Fun with marble
As a means for stepping out of the kitchen on to a stone terrace (at a recent Nelson project), we needed to find a large stone slab to act as a step. We had already used a beautiful ‘grey’ marble (sourced locally) for the extensive stonework around the house, and therefore, the logical option was to find a slab of local marble (if possible). Knowing that there was still a certain amount of cut marble available at a local farm (the site at which Parliament Buildings was quarried from), I enquired about appropriate stone for our purpose.

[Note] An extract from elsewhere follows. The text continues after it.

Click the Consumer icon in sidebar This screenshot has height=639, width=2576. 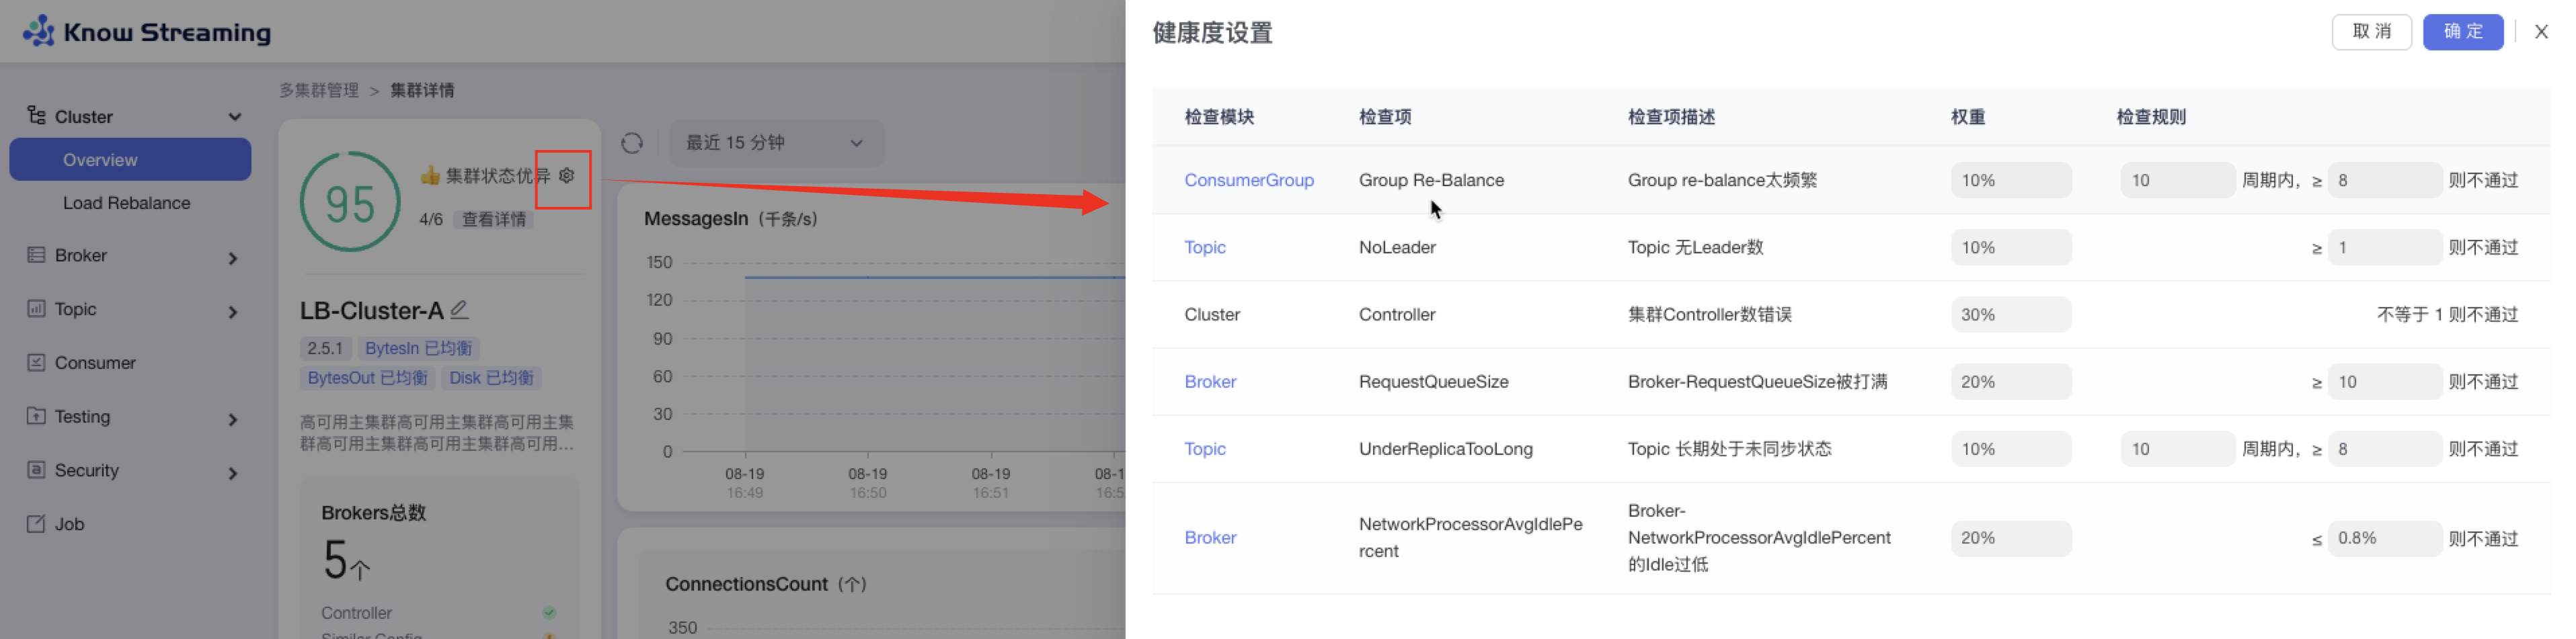(x=36, y=363)
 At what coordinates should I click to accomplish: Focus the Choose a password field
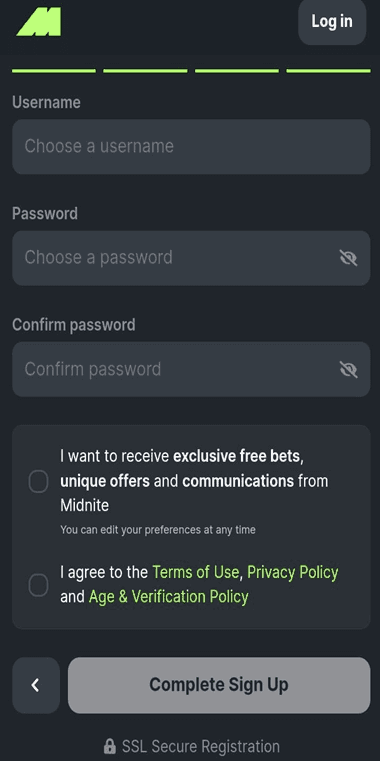coord(191,258)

Kairuru Marble is part of the farming operation of Wendy and Dave Henderson, who are the third generation of the Henderson family to oversee their land. After looking into several options, we found one 2m long stone that is well suited to our situation (pictured above, right), and this was duly transported to site and placed. Whilst selecting the slab, the native plants neighbouring the farm track attracted my interest, particularly as I have researched the plants of these marble areas to a considerable degree. One fairly widespread species, Melicope simplex (pictured above, left) formed compact shrubs amidst the marble, where they took on a reddish-orange hue in the stems (which I have not seen on this species in other areas1).
The mounded forms of Melicope simplex (which bears affinities with Teucridium parvifolium when viewed within this context) nestle at the base of very large specimens of a distinctive, local species of kowhai, Sophora longicarinata (shown above). Commonly known as limestone kowhai, S. longicarinata has particularly delicate foliage (with small leaflets widely spaced along the leaf, like droplets of water), and is mostly associated with limestone and marble habitats.
At the bottom of the former quarry area, where stockpiles of stone (both cut and uncut) sit, there is a pond that Dave and Wendy call Parliamentary Pool, due to the fact that it is an artefact of the former quarrying. Part of this lower area is pictured above (on the left), showing some of the marble that awaits a future use.
The remarkable natural form that marble can often assume has provided a spectacular pedestal for a gnarled specimen of Melicytus obovatus to grow within (pictured, above right), whilst much larger, semi-weeping specimens of that compact shrubby species (up to 3m tall) emerge from the slightly more benign setting of a nearby outcrop (shown below, in which M. obovatus is the pale green, dense shrub in the middle of the photo, growing cheek-by-jowl with Melicope simplex).
- Melicope simplex more commonly has dark red or purplish stems in places where I have observed it (mostly further north, and more commonly on the bush edge, rather than fully out in the open as it is here).